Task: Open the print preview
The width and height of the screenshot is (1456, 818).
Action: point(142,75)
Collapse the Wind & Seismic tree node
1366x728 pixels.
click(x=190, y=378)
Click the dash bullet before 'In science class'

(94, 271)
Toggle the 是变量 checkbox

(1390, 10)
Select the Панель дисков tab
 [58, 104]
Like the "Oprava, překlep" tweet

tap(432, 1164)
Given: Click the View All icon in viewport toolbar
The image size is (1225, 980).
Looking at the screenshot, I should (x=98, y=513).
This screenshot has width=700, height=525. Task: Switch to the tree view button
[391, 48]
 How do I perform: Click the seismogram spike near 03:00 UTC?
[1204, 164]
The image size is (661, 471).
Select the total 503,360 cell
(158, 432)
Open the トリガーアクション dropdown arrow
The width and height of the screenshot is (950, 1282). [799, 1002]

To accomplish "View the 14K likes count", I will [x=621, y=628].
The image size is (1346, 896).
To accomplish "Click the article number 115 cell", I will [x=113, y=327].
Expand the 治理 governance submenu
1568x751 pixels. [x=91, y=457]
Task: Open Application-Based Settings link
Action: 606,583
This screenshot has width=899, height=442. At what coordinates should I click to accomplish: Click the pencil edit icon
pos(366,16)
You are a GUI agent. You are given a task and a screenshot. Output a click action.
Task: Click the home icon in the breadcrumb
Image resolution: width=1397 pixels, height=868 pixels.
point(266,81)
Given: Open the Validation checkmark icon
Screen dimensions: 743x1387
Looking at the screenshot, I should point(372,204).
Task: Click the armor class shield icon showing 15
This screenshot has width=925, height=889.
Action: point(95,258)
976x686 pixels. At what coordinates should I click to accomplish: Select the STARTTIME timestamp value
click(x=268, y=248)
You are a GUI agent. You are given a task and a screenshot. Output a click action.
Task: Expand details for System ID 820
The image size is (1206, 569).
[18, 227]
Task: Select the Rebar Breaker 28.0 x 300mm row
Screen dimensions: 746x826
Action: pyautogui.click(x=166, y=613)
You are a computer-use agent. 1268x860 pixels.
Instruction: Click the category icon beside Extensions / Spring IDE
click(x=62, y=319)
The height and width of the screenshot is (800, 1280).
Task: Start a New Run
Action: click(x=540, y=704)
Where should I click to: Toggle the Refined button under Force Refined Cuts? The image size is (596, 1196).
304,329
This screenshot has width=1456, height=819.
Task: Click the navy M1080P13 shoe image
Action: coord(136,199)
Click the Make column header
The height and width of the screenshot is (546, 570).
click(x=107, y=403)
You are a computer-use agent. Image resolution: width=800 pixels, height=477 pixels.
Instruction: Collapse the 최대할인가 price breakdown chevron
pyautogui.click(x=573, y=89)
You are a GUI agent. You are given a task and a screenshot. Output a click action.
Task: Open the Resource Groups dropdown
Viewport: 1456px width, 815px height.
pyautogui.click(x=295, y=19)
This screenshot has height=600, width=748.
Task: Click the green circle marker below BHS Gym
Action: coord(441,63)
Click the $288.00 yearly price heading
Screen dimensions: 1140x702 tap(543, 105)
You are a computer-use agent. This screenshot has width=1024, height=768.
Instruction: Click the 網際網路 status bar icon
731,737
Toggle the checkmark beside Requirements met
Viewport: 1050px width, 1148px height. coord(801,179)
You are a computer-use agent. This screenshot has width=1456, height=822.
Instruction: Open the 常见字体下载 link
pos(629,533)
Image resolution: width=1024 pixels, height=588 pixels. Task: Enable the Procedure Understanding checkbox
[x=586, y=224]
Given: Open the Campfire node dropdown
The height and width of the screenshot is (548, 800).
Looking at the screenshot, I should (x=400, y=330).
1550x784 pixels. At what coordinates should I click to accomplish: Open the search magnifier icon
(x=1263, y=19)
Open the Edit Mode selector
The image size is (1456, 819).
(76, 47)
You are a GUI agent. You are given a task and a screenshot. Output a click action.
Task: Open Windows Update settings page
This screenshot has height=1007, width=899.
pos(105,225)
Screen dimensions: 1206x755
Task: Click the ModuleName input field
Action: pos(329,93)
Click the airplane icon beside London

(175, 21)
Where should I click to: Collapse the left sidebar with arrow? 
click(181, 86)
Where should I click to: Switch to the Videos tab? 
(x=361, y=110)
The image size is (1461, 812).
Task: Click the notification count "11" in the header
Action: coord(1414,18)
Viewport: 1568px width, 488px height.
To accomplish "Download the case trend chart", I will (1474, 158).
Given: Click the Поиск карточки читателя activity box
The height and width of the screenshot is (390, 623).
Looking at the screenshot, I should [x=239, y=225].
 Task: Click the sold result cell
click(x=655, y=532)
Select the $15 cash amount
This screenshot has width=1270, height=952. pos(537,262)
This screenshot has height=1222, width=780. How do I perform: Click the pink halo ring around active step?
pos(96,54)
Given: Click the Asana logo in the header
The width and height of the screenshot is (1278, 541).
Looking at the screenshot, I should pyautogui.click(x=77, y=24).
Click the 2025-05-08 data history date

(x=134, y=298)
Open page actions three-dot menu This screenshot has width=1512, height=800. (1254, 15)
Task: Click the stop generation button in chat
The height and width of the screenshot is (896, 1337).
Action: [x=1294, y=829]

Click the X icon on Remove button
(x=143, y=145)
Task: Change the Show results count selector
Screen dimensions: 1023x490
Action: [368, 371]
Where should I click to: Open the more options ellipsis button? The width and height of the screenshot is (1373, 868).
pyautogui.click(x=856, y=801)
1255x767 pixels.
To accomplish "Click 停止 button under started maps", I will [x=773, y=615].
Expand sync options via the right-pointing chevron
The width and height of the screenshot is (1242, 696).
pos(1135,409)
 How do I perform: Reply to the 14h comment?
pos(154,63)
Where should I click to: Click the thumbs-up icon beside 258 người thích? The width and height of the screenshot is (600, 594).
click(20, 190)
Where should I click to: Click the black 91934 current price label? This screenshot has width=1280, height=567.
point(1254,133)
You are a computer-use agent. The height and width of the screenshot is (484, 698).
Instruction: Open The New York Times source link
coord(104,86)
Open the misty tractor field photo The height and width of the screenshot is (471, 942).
------------------------------------------------------------------------
Copy out all of the material above word for word, from the first line to the last.

_WRITTEN ANSWER_:
Task: Open the print preview
The width and height of the screenshot is (1456, 818).
Action: point(142,75)
Collapse the Wind & Seismic tree node
1366x728 pixels.
click(x=190, y=378)
Click the dash bullet before 'In science class'

(94, 271)
Toggle the 是变量 checkbox

(1390, 10)
Select the Панель дисков tab
 [58, 104]
Like the "Oprava, překlep" tweet

tap(432, 1164)
Given: Click the View All icon in viewport toolbar
The image size is (1225, 980).
Looking at the screenshot, I should (x=98, y=513).
This screenshot has width=700, height=525. Task: Switch to the tree view button
[391, 48]
 How do I perform: Click the seismogram spike near 03:00 UTC?
[1204, 164]
The image size is (661, 471).
Select the total 503,360 cell
(158, 432)
Open the トリガーアクション dropdown arrow
The width and height of the screenshot is (950, 1282). [799, 1002]

To accomplish "View the 14K likes count", I will [x=621, y=628].
The image size is (1346, 896).
To accomplish "Click the article number 115 cell", I will [x=113, y=327].
Expand the 治理 governance submenu
1568x751 pixels. [x=91, y=457]
Task: Open Application-Based Settings link
Action: 606,583
This screenshot has width=899, height=442. At what coordinates should I click to accomplish: Click the pencil edit icon
pos(366,16)
You are a GUI agent. You are given a task and a screenshot. Output a click action.
Task: Click the home icon in the breadcrumb
Image resolution: width=1397 pixels, height=868 pixels.
point(266,81)
Given: Open the Validation checkmark icon
Screen dimensions: 743x1387
Looking at the screenshot, I should point(372,204).
Task: Click the armor class shield icon showing 15
This screenshot has width=925, height=889.
Action: point(95,258)
976x686 pixels. At what coordinates should I click to accomplish: Select the STARTTIME timestamp value
click(x=268, y=248)
You are a GUI agent. You are given a task and a screenshot. Output a click action.
Task: Expand details for System ID 820
The image size is (1206, 569).
[18, 227]
Task: Select the Rebar Breaker 28.0 x 300mm row
Screen dimensions: 746x826
Action: pyautogui.click(x=166, y=613)
You are a computer-use agent. 1268x860 pixels.
Instruction: Click the category icon beside Extensions / Spring IDE
click(x=62, y=319)
The height and width of the screenshot is (800, 1280).
Task: Start a New Run
Action: click(x=540, y=704)
Where should I click to: Toggle the Refined button under Force Refined Cuts? The image size is (596, 1196).
304,329
This screenshot has width=1456, height=819.
Task: Click the navy M1080P13 shoe image
Action: coord(136,199)
Click the Make column header
The height and width of the screenshot is (546, 570).
click(x=107, y=403)
You are a computer-use agent. Image resolution: width=800 pixels, height=477 pixels.
Instruction: Collapse the 최대할인가 price breakdown chevron
pyautogui.click(x=573, y=89)
You are a GUI agent. You are given a task and a screenshot. Output a click action.
Task: Open the Resource Groups dropdown
Viewport: 1456px width, 815px height.
pyautogui.click(x=295, y=19)
This screenshot has height=600, width=748.
Task: Click the green circle marker below BHS Gym
Action: coord(441,63)
Click the $288.00 yearly price heading
Screen dimensions: 1140x702 tap(543, 105)
You are a computer-use agent. This screenshot has width=1024, height=768.
Instruction: Click the 網際網路 status bar icon
731,737
Toggle the checkmark beside Requirements met
Viewport: 1050px width, 1148px height. coord(801,179)
You are a computer-use agent. This screenshot has width=1456, height=822.
Instruction: Open the 常见字体下载 link
pos(629,533)
Image resolution: width=1024 pixels, height=588 pixels. Task: Enable the Procedure Understanding checkbox
[x=586, y=224]
Given: Open the Campfire node dropdown
The height and width of the screenshot is (548, 800).
Looking at the screenshot, I should (x=400, y=330).
1550x784 pixels. At what coordinates should I click to accomplish: Open the search magnifier icon
(x=1263, y=19)
Open the Edit Mode selector
The image size is (1456, 819).
(76, 47)
You are a GUI agent. You are given a task and a screenshot. Output a click action.
Task: Open Windows Update settings page
This screenshot has height=1007, width=899.
pos(105,225)
Screen dimensions: 1206x755
Task: Click the ModuleName input field
Action: pos(329,93)
Click the airplane icon beside London

(175, 21)
Where should I click to: Collapse the left sidebar with arrow? 
click(181, 86)
Where should I click to: Switch to the Videos tab? 
(x=361, y=110)
The image size is (1461, 812).
Task: Click the notification count "11" in the header
Action: coord(1414,18)
Viewport: 1568px width, 488px height.
To accomplish "Download the case trend chart", I will (1474, 158).
Given: Click the Поиск карточки читателя activity box
The height and width of the screenshot is (390, 623).
Looking at the screenshot, I should [x=239, y=225].
 Task: Click the sold result cell
click(x=655, y=532)
Select the $15 cash amount
This screenshot has width=1270, height=952. pos(537,262)
This screenshot has height=1222, width=780. How do I perform: Click the pink halo ring around active step?
pos(96,54)
Given: Click the Asana logo in the header
The width and height of the screenshot is (1278, 541).
Looking at the screenshot, I should pyautogui.click(x=77, y=24).
Click the 2025-05-08 data history date

(x=134, y=298)
Open page actions three-dot menu This screenshot has width=1512, height=800. (1254, 15)
Task: Click the stop generation button in chat
The height and width of the screenshot is (896, 1337).
Action: [x=1294, y=829]

Click the X icon on Remove button
(x=143, y=145)
Task: Change the Show results count selector
Screen dimensions: 1023x490
Action: [368, 371]
Where should I click to: Open the more options ellipsis button? The width and height of the screenshot is (1373, 868).
pyautogui.click(x=856, y=801)
1255x767 pixels.
To accomplish "Click 停止 button under started maps", I will [x=773, y=615].
Expand sync options via the right-pointing chevron
The width and height of the screenshot is (1242, 696).
pos(1135,409)
 How do I perform: Reply to the 14h comment?
pos(154,63)
Where should I click to: Click the thumbs-up icon beside 258 người thích? The width and height of the screenshot is (600, 594).
click(20, 190)
Where should I click to: Click the black 91934 current price label? This screenshot has width=1280, height=567.
point(1254,133)
You are a computer-use agent. The height and width of the screenshot is (484, 698).
Instruction: Open The New York Times source link
coord(104,86)
Open the misty tractor field photo The height and width of the screenshot is (471, 942).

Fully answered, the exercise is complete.